The time taken for approvals, single-window project clearances being facilitated by a ministry, the number of permits required to set up a new unit, the total percentage of budgetary allocation spent, physical files created, complaints raised and cleared per month, industry interactions organised, use of renewable energy sources on their facilities and ease of access to department websites are rumoured to be some of the salient features of this ambitious plan of the government.

All these parameters are expected to be applicable to central ministries as well as public sector enterprises. The government already has in place various inter-ministerial rankings for overall performance in direct benefit transfer, performance in end-to-end digitisation and use of Aadhaar and mobiles, performance in portal and reporting compliance and in reporting of estimated savings. The performance of the ministries for these areas is calculated on a maximum score of 100 and is based on a well devised methodology. A similar score and methodology may be used by the government to measure the inter-ministerial performance regarding ease of doing business. As per sources, the idea behind this action is that the government wants to minimise generation of physical files to reduce corruption and encourage ministries to adopt digitalisation in everyday work.

The government’s intent is to evaluate the ministries on the basis of two different sets of parameters, the same being “important” and “desirable”. The latter includes indicators, such as ease of access to the website, development of applications for faster processing of work, etc. Public sector enterprises are already being ranked in this manner by the government and while Rail Vikas Nigam Limited, Shipping Corporation, National Backward Classes Finance and Development Corporation were the highest scorers, the Mahanagar Telephone Nigam Ltd., National Research Development Corporation and Ferro Scrap Nigam Ltd. fared the worst.

This initiative by the government is going to be a part of the Ease of Doing Business 2.0. The finance minister while presenting the Budget said that this new phase of doing business will be guided by the active involvement of states, digitisation of manual processes and interventions, integration of the central and the state-level systems through IT bridges, single-point access for all citizen-centric services, and standardisation and removal of overlapping compliances.

Crowd-sourcing of suggestions and ground-level assessment of the impact with the active involvement of citizens and businesses will be encouraged, she said. She also stated that it is the “endeavour of the government to improve productive efficiency of capital and human resources” and that it will follow the idea of “trust-based governance”.

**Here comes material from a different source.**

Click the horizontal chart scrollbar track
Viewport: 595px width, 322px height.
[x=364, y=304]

As a result of the government’s strong commitment towards “minimum government and maximum governance”, over 25,000 compliances were reduced and 1,486 Union laws were repealed in recent years, she said. Sitharaman also announced that with the advent of Amrit Kaal, the next phase of Ease of Doing Business (EODB 2.0) and Ease of Living will be launched.

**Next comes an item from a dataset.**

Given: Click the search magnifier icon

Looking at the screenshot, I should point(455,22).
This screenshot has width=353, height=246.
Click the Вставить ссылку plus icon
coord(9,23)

Speaking to India Legal, the National Co-Coordinator of the Legal Cell of the Indian Youth Congress and incharge for West Bengal, Ambuj Dixit, said: “We too hoped that this will be the Budget that helps the common man. But the government is more focused on businesses and helping its friends and growing its funding. We are not saying that businesses are not important, and Ease of Doing Business is the hallmark of any country’s progress in this era of globalisation. However, there is no guaranteeing that this Ease of Business 2.0 will deliver what Ease of Doing Business 1.0 could not. There is no guarantee that it will generate jobs. We do hope it does as the people are facing the worst time in their lives and this government has time and again failed to deliver.”

While the idea in theory seems to be great and combined with the Budget speech, it seems it can do marvels if implemented correctly, the actual effect will have to be seen after the ministries are ranked. Further, the ranking of ministries alone won’t be sufficient to attraction foreign investment. More will have to be done, legislated and implemented.